Na vida real, tenho minhas dúvidas se essa tecnologia irá nos livrar da necessidade de aprender outros idiomas para nos comunicarmos com pessoas de diferentes culturas. O mais provável é que vá criar problemas novos. O desentendimento talvez apenas ganhe novas camadas com a comunicação sendo mediada por um robô.

Falar e entender um idioma vai muito além de saber o significado das palavras ou de entender as regras que regem as estruturas das frases. O ato de se comunicar em outro idioma implica em traduzir por completo quem você é, seu modo de pensar e de ver o mundo, de uma forma que toque minimamente as bordas do outro. 

A tradução é o elemento que carrega a história de Dormir de olhos abertos. É curioso que Xiaoxin tenha escolhido o espanhol, e não o mandarim, para narrar sua experiência no Brasil. Ela dedica a história ao seu amigo Fu Ang, que não fala espanhol e tenta, com muito custo, aprender português. Ou seja, para acessar as palavras de Xiaoxin, ele precisaria de alguém que traduzisse o “livro” para ele. Alguém que habitasse a intersecção entre essas duas línguas. É bonito como o filme mostra que ainda precisamos uns dos outros para conseguirmos nos traduzir.

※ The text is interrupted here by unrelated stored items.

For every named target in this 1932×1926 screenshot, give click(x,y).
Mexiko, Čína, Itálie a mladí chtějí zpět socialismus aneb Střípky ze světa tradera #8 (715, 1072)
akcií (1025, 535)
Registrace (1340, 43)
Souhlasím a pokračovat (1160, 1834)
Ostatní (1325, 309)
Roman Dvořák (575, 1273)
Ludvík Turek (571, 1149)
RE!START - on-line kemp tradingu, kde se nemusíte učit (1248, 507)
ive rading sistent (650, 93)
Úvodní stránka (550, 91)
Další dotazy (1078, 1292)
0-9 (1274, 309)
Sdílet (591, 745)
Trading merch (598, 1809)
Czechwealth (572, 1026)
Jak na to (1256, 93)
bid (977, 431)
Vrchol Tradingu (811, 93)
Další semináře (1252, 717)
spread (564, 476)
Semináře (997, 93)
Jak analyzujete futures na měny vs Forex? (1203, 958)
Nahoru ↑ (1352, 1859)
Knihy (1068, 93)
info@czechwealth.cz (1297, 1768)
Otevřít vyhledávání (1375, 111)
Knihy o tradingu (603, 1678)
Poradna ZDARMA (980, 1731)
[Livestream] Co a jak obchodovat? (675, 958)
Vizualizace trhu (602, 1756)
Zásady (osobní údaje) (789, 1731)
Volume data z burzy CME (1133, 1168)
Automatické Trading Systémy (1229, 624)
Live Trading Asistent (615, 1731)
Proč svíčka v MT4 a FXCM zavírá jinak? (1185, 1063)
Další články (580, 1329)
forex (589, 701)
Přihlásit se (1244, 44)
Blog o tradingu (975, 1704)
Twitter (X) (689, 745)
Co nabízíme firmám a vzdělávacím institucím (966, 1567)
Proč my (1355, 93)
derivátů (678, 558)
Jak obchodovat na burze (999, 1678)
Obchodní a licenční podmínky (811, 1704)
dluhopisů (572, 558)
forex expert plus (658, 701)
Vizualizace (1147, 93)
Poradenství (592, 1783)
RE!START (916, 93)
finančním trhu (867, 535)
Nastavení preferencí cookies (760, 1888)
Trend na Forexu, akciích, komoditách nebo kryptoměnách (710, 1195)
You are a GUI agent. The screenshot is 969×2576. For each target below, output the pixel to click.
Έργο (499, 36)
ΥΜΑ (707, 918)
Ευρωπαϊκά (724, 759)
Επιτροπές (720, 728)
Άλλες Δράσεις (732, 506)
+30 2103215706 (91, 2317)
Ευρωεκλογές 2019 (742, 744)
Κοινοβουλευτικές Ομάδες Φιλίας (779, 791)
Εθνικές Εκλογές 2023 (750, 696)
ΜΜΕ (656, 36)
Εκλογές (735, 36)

“Acho que meu corpo ainda está em outro fuso”, Kai diz, em outra tradução perfeita que o filme traz sobre esse não-lugar que o imigrante experimenta, ainda que de diferentes formas. Esse meio do caminho é um espaço exaustivo de habitar. Como um quarto apertado onde você se espreme para caber em dois lugares e, ao mesmo tempo, não estar por completo em nenhum dos dois. Você dorme, mas seus olhos continuam abertos.